Actualité sportive en auvergne



Photo © Jérémie FULLERINGER

Giorgi Tsutskiridze (Stade Aurillacois) : « Les choses sont claires pour tous, en Géorgie la situation est la même »

Face au confinement et à la nécessité de transmettre les consignes sanitaires auquel la France entière doit faire face, les clubs professionnels s'adaptent aussi, dont le Stade Aurillacois.

Il n'y a guère de différence entre le quotidien des Français en cette période de confinement liée à la pandémie de coronavirus et celui des clubs de sports professionnels. Le confinement est la règle, avec les règles sanitaires à transmettre et à faire respecter.

Avec une petite particularité : parmi les salariés des clubs pros figurent des joueurs étrangers, avec la contrainte de devoir s'adapter à la barrière de la langue. Mais l'ampleur mondiale de l'épidémie se charge de faire comprendre à chacun la nécessité du respect des règles.

Un groupe concerné et consciencieux

« Les joueurs étrangers ont accès aux chaînes étrangères, dont Sky », rappelle Walter Olombel, responsable du centre de formation du Stade Aurillacois. Et avec ces informations, le rappel des précautions à prendre pour lutter contre la propagation du virus.

« Avec les moyens modernes, ils sont tous au courant de ce qu'ils ont à faire », poursuit Walter Olombel, alors que le club a transmis au joueurs les attestations nécessaires dans les groupes de discussion à l'intention du groupe. Avec aussi une communication régulière, notamment auprès des jeunes, qui trouve un écho compréhensif. 

"On a bien expliqué et transmis le message, en disant que c'était super important. Il n'y a pas de souci sur la discipline. Les jeunes écoutent et font ce qu'on leur dit."

Levan Datunashvili (Entraîneur des Espoirs d'Aurillac)

Une partie du groupe espoirs, toutefois, n'est pas présent dans le Cantal. Le confinement étant intervenu, selon les pays, à des périodes diverses, alors que les compéitions étaient d'ores et déjà suspendues en France. 

Les jeunes qui étaient partis en sélection avec les Pays-Bas sont pour leur part resté sur place, du fait de l'absence de vol, tandis que plusieurs jeunes Géorgiens qui avaient regagné le pays avant le confinement sont pour leur part placés en quarantaine dans un hôtel, au pays, en raison des dispositions gourvernementales prises dans le Caucase.

Des infos relayées par le club et entre joueurs étrangers

Mais là-bas comme ailleurs, la situation est assez claire pour tout le monde, comme le relève Giorgi Tsutkiridze. Le 3e ligne international se trouvait il y a encore une semaine au pays, où il devait disputer un match international. Il a dû, comme son partenaire de club Beka Saginadze, anticiper son retour, en passant par l'Allemagne pour s'adapter à la fermeture des frontières ukrainiennes.

Rentré en France samedi 14 au lieu du lundi 16, il vit son confinement à Aurillac, et sert aussi de relais pour ses compatriotes moins à l'aise avec la langue française.
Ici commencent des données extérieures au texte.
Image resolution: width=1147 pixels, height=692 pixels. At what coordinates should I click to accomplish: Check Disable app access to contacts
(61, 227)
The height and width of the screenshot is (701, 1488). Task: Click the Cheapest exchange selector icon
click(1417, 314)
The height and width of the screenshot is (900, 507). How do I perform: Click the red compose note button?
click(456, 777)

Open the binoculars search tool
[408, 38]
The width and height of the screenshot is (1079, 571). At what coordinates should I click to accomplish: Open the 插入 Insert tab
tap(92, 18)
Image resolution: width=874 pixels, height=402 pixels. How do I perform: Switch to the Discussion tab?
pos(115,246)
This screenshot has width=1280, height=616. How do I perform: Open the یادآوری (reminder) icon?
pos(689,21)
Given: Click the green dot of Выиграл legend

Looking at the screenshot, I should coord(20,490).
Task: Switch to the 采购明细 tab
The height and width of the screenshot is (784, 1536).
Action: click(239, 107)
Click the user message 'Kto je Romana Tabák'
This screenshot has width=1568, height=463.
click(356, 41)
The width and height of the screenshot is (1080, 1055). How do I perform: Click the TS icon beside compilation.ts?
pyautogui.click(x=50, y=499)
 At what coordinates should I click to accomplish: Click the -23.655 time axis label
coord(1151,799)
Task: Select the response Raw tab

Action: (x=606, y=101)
« Oui, j'ai eu des demandes, je traduis. Après l'intervention du président Macron lundi, pour ce qui est des détails, j'ai réexpliqué pour l'attestation qu'il fallait bien cocher, signer, sinon il y avait des amendes. J'ai envoyé aussi des liens  pour imprimer les feuilles, même si on avait déjà eu une communication du Stade et  une discussion, notamment avec Mathieu (Lescure, entraîneur adjoint, ndlr) ».

Pas besoin pour autant de faire des excès de pédagogie auprès de partenaires qui ont saisi l'ampleur de la situation.

« Les mesures avait été prises plus rapidement en Géorgie »

« Les choses sont très claires pour tous, parce que même pour nos familles, la situation est la même. Le message passe très vite et c'est appliqué. En Géorgie aussi il y a le confinement. Là-bas, même, les mesures avaient été prises plus rapidement qu'ici. Alors on s'attendait à le vivre aussi en France. Les gars étaient préparés », ajoute l'international géorgien.

Le club se charge donc, avec des groupes "par secteur" de transmettre les informations, en s'apuyant aussi sur l'entourage des joueurs qui a un rôle à jouer. « Il y a le syndicat des joueurs, et aussi leurs agents », rappelle Walter Olombel. C'est davantage sur l'aspect "convivial" que le club doit insister, pour garder le contact, rassurer les jeunes, notamment. Une mission qui revient au staff sportif.

« Finalement, le moral est bon »

« Ca devient très vite ennuyeux de rester à la maison, surtout quand on est habitué à être dehors. Mais il faut voir les choses de manière positive. On a plus le temps pour appeler les amis, on dort bien, on recharge les batteries. Finalement, le moral est bon », observe Giorgi Tsutskiridze.